> _Task to complete_:
Could you repeat the lines below, replacing every "Home Purchase" with "Home Buying" and changing nothing else?

> _Items_:
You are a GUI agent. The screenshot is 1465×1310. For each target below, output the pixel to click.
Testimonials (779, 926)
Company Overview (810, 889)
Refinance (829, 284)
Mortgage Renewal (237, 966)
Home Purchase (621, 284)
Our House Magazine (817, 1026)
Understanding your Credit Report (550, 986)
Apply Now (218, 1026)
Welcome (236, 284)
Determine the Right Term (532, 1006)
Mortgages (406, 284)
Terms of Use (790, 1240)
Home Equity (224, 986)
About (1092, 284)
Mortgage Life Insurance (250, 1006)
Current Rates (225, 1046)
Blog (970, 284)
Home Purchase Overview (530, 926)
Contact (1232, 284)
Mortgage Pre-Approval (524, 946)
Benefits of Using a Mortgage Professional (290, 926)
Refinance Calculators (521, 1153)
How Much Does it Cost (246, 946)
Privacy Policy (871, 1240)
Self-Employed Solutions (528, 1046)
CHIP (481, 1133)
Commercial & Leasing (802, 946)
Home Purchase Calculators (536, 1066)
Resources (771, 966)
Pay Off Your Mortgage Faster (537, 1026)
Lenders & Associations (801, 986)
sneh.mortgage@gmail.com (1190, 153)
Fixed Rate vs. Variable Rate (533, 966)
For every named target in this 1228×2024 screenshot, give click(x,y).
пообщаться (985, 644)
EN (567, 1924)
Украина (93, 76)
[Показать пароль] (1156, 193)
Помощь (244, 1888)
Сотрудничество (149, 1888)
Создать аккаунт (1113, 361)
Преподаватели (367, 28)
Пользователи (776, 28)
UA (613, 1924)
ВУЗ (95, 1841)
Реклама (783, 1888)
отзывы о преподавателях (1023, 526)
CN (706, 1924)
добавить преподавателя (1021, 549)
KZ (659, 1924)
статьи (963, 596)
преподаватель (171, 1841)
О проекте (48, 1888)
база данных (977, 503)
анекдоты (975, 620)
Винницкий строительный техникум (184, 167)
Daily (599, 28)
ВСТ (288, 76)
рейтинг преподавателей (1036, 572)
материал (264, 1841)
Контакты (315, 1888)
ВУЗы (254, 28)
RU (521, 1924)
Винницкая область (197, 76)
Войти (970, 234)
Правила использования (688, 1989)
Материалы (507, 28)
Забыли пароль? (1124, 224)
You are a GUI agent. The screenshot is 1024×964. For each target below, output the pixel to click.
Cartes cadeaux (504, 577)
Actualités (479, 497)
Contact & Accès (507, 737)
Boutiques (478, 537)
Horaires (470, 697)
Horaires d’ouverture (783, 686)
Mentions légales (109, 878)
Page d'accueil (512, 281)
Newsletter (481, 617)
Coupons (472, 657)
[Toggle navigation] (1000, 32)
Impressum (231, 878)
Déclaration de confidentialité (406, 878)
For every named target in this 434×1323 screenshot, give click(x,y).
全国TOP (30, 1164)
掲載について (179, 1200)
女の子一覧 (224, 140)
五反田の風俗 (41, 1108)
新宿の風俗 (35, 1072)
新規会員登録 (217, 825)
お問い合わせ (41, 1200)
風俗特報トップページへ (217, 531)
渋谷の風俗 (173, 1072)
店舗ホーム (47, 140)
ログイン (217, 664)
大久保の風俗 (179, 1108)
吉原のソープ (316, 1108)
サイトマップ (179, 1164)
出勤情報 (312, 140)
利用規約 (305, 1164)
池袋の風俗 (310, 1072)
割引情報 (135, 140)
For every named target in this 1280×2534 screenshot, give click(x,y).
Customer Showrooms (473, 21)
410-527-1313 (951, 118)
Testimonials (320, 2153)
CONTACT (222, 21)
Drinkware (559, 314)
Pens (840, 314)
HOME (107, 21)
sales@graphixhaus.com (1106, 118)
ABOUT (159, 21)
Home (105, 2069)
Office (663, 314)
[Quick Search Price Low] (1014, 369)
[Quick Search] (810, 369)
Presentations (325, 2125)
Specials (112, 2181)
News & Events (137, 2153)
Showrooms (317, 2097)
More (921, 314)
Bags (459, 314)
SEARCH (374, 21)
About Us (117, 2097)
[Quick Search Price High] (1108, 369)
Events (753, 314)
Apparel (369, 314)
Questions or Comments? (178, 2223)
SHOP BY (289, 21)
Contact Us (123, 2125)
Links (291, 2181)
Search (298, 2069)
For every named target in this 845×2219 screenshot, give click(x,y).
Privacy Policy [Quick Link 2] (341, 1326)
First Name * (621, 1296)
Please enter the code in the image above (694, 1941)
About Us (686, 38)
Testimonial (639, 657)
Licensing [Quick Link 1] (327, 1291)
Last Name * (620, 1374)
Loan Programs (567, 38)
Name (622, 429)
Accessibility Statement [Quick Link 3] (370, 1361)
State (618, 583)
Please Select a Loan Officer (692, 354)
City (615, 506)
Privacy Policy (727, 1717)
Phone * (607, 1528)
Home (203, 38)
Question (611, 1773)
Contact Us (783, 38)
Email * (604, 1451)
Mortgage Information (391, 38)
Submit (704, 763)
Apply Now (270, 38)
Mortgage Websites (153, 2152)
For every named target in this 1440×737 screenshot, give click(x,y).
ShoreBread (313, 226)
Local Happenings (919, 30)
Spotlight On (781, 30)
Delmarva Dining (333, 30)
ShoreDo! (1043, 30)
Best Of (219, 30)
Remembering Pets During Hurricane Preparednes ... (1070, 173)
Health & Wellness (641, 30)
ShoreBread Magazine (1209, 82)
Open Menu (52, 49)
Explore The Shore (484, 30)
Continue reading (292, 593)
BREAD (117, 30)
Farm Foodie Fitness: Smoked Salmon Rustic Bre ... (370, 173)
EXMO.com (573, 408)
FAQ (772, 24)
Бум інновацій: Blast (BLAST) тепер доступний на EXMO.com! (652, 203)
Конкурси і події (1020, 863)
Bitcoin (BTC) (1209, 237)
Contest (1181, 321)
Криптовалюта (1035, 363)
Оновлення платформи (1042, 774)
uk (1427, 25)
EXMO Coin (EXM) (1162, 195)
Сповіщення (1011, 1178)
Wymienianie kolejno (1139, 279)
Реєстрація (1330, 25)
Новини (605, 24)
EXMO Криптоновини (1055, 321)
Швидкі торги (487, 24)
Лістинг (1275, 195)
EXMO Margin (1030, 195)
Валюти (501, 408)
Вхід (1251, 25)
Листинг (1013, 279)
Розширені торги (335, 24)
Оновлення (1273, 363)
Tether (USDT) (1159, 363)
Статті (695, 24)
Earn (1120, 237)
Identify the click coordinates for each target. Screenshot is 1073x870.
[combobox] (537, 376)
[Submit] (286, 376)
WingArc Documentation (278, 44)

> _Task solution_:
You are a GUI agent. The screenshot is 1465×1310. For each target below, output the pixel to click.
Testimonials (779, 926)
Company Overview (810, 889)
Refinance (829, 284)
Mortgage Renewal (237, 966)
Home Buying (621, 284)
Our House Magazine (817, 1026)
Understanding your Credit Report (550, 986)
Apply Now (218, 1026)
Welcome (236, 284)
Determine the Right Term (532, 1006)
Mortgages (406, 284)
Terms of Use (790, 1240)
Home Equity (224, 986)
About (1092, 284)
Mortgage Life Insurance (250, 1006)
Current Rates (225, 1046)
Blog (970, 284)
Home Buying Overview (530, 926)
Contact (1232, 284)
Mortgage Pre-Approval (524, 946)
Benefits of Using a Mortgage Professional (290, 926)
Refinance Calculators (521, 1153)
How Much Does it Cost (246, 946)
Privacy Policy (871, 1240)
Self-Employed Solutions (528, 1046)
CHIP (481, 1133)
Commercial & Leasing (802, 946)
Home Buying Calculators (536, 1066)
Resources (771, 966)
Pay Off Your Mortgage Faster (537, 1026)
Lenders & Associations (801, 986)
sneh.mortgage@gmail.com (1190, 153)
Fixed Rate vs. Variable Rate (533, 966)
For every named target in this 1228×2024 screenshot, give click(x,y).
пообщаться (985, 644)
EN (567, 1924)
Украина (93, 76)
[Показать пароль] (1156, 193)
Помощь (244, 1888)
Сотрудничество (149, 1888)
Создать аккаунт (1113, 361)
Преподаватели (367, 28)
Пользователи (776, 28)
UA (613, 1924)
ВУЗ (95, 1841)
Реклама (783, 1888)
отзывы о преподавателях (1023, 526)
CN (706, 1924)
добавить преподавателя (1021, 549)
KZ (659, 1924)
статьи (963, 596)
преподаватель (171, 1841)
О проекте (48, 1888)
база данных (977, 503)
анекдоты (975, 620)
Винницкий строительный техникум (184, 167)
Daily (599, 28)
ВСТ (288, 76)
рейтинг преподавателей (1036, 572)
материал (264, 1841)
Контакты (315, 1888)
ВУЗы (254, 28)
RU (521, 1924)
Винницкая область (197, 76)
Войти (970, 234)
Правила использования (688, 1989)
Материалы (507, 28)
Забыли пароль? (1124, 224)
You are a GUI agent. The screenshot is 1024×964. For each target below, output the pixel to click.
Cartes cadeaux (504, 577)
Actualités (479, 497)
Contact & Accès (507, 737)
Boutiques (478, 537)
Horaires (470, 697)
Horaires d’ouverture (783, 686)
Mentions légales (109, 878)
Page d'accueil (512, 281)
Newsletter (481, 617)
Coupons (472, 657)
[Toggle navigation] (1000, 32)
Impressum (231, 878)
Déclaration de confidentialité (406, 878)
For every named target in this 434×1323 screenshot, give click(x,y).
全国TOP (30, 1164)
掲載について (179, 1200)
女の子一覧 (224, 140)
五反田の風俗 (41, 1108)
新宿の風俗 (35, 1072)
新規会員登録 (217, 825)
お問い合わせ (41, 1200)
風俗特報トップページへ (217, 531)
渋谷の風俗 (173, 1072)
店舗ホーム (47, 140)
ログイン (217, 664)
大久保の風俗 (179, 1108)
吉原のソープ (316, 1108)
サイトマップ (179, 1164)
出勤情報 (312, 140)
利用規約 (305, 1164)
池袋の風俗 (310, 1072)
割引情報 (135, 140)
For every named target in this 1280×2534 screenshot, give click(x,y).
Customer Showrooms (473, 21)
410-527-1313 (951, 118)
Testimonials (320, 2153)
CONTACT (222, 21)
Drinkware (559, 314)
Pens (840, 314)
HOME (107, 21)
sales@graphixhaus.com (1106, 118)
ABOUT (159, 21)
Home (105, 2069)
Office (663, 314)
[Quick Search Price Low] (1014, 369)
[Quick Search] (810, 369)
Presentations (325, 2125)
Specials (112, 2181)
News & Events (137, 2153)
Showrooms (317, 2097)
More (921, 314)
Bags (459, 314)
SEARCH (374, 21)
About Us (117, 2097)
[Quick Search Price High] (1108, 369)
Events (753, 314)
Apparel (369, 314)
Questions or Comments? (178, 2223)
SHOP BY (289, 21)
Contact Us (123, 2125)
Links (291, 2181)
Search (298, 2069)
For every named target in this 845×2219 screenshot, give click(x,y).
Privacy Policy [Quick Link 2] (341, 1326)
First Name * (621, 1296)
Please enter the code in the image above (694, 1941)
About Us (686, 38)
Testimonial (639, 657)
Licensing [Quick Link 1] (327, 1291)
Last Name * (620, 1374)
Loan Programs (567, 38)
Name (622, 429)
Accessibility Statement [Quick Link 3] (370, 1361)
State (618, 583)
Please Select a Loan Officer (692, 354)
City (615, 506)
Privacy Policy (727, 1717)
Phone * (607, 1528)
Home (203, 38)
Question (611, 1773)
Contact Us (783, 38)
Email * (604, 1451)
Mortgage Information (391, 38)
Submit (704, 763)
Apply Now (270, 38)
Mortgage Websites (153, 2152)
For every named target in this 1440×737 screenshot, give click(x,y).
ShoreBread (313, 226)
Local Happenings (919, 30)
Spotlight On (781, 30)
Delmarva Dining (333, 30)
ShoreDo! (1043, 30)
Best Of (219, 30)
Remembering Pets During Hurricane Preparednes ... (1070, 173)
Health & Wellness (641, 30)
ShoreBread Magazine (1209, 82)
Open Menu (52, 49)
Explore The Shore (484, 30)
Continue reading (292, 593)
BREAD (117, 30)
Farm Foodie Fitness: Smoked Salmon Rustic Bre ... (370, 173)
EXMO.com (573, 408)
FAQ (772, 24)
Бум інновацій: Blast (BLAST) тепер доступний на EXMO.com! (652, 203)
Конкурси і події (1020, 863)
Bitcoin (BTC) (1209, 237)
Contest (1181, 321)
Криптовалюта (1035, 363)
Оновлення платформи (1042, 774)
uk (1427, 25)
EXMO Coin (EXM) (1162, 195)
Сповіщення (1011, 1178)
Wymienianie kolejno (1139, 279)
Реєстрація (1330, 25)
Новини (605, 24)
EXMO Криптоновини (1055, 321)
Швидкі торги (487, 24)
Лістинг (1275, 195)
EXMO Margin (1030, 195)
Валюти (501, 408)
Вхід (1251, 25)
Листинг (1013, 279)
Розширені торги (335, 24)
Оновлення (1273, 363)
Tether (USDT) (1159, 363)
Статті (695, 24)
Earn (1120, 237)
Identify the click coordinates for each target. Screenshot is 1073x870.
[combobox] (537, 376)
[Submit] (286, 376)
WingArc Documentation (278, 44)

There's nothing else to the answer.